Sixty-seven Miles, One Step at a Time

By Michael Stubbs

At mile sixteen, I felt as though I had officially been adopted by the thirty-eight-year-old man in a blue shirt and black running shorts just a few steps ahead of me. Kyle Fulmer was running strong. I was running strong too, but I was running faster than usual to keep up with Kyle. I felt like he could take off at any moment and leave me behind. He insisted we stay together and I was happy to have good company, but as an average runner, I am always self-conscious. We trotted down a thickly wooded four-wheeler trail to Bayhorse, an abandoned mining town that is now part of The Land of the Yankee Fork State Park. Pine to the left of us, aspen to the right, rough rocks rolling underfoot. We followed a small stream down the canyon where the brown and black water-stained pine boards of more than a hundred years ago rose at odd angles from gray gravel mine tailings. Domed brick ovens, once used in charcoal production, sat in a row alongside Bayhorse Creek, a loud, rapidly roaring waterway that easily swallowed the little stream Kyle and I followed. We crossed the blue plastic checkpoint and heard our timing chips cause a computer to beep twice in quick succession.

Kyle ran off to greet his wife and I began to dine on boiled potatoes and gummy bears. It was the second meal I’d made of this odd combination of foods that morning.

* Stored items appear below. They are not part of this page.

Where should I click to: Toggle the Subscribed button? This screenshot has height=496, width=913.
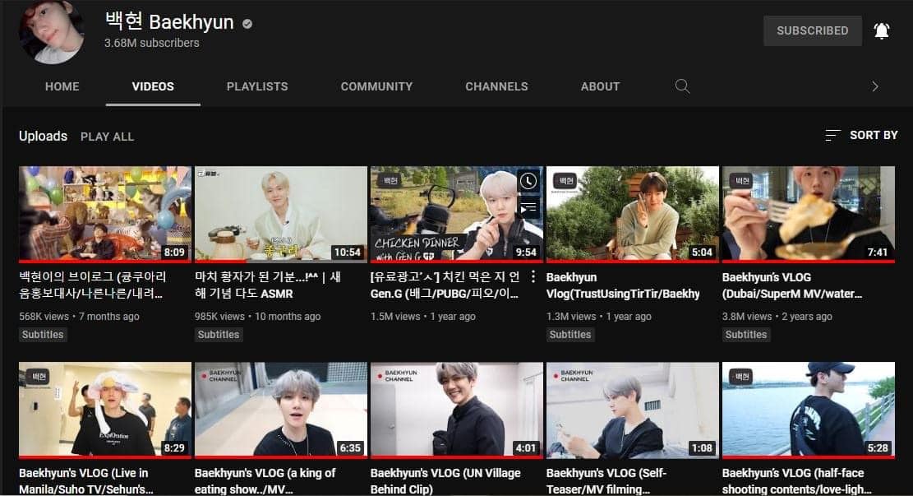pyautogui.click(x=812, y=30)
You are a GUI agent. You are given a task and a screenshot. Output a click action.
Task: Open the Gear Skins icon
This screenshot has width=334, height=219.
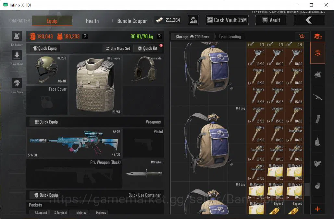click(17, 83)
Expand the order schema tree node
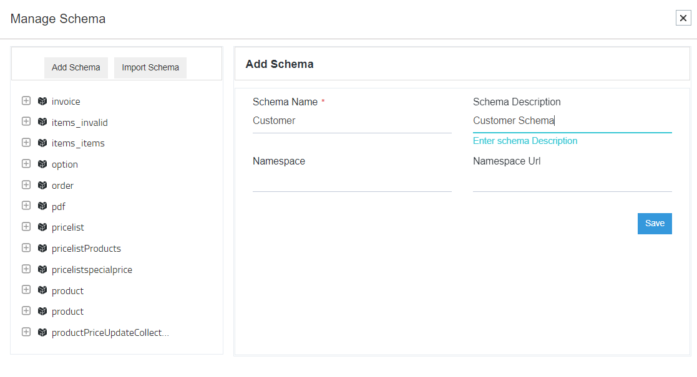Screen dimensions: 697x377 pos(26,185)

I looked around to appreciate the steep mountainsides surrounding the narrow canyon. The day was still young. The sun was not yet visible, and the morning felt cool now that I was no longer running. Trees grew at different heights in stripes, indicating where miners had once stripped the land in their search for silver impossibly high on the steep mountains. Fresh wooden fences erected by the state park service kept cars and people from loose and hazardous gravel left over from the heyday of mining, dredging, sluicing, and smelting.

I drank three glasses of ginger ale while a race official lectured me on hydration. He didn’t think I was sweating enough. I nodded vigorously to get rid of him and filled my pack with gels and candy. My hydration bladder was still full of water. The race had really only just begun. When Kyle returned, we waved goodbye to cheering volunteers and retraced our steps up the canyon trail toward a fork that would lead us to Ramshorn Mountain, more than two thousand feet above us and still miles out of sight. We ran back through the pine, the aspen, the shade, crossed our little stream, and after two or three switchbacks we entered full sunlight for the first time that day. We had been running for around four hours. We would run for another twelve and then some. Behind us, Bayhorse Creek bubbled noisily alongside the road for a mile or so until it crossed under Highway 75 and joined the Salmon River that headed back to Challis. Eventually, we’d head back there, too.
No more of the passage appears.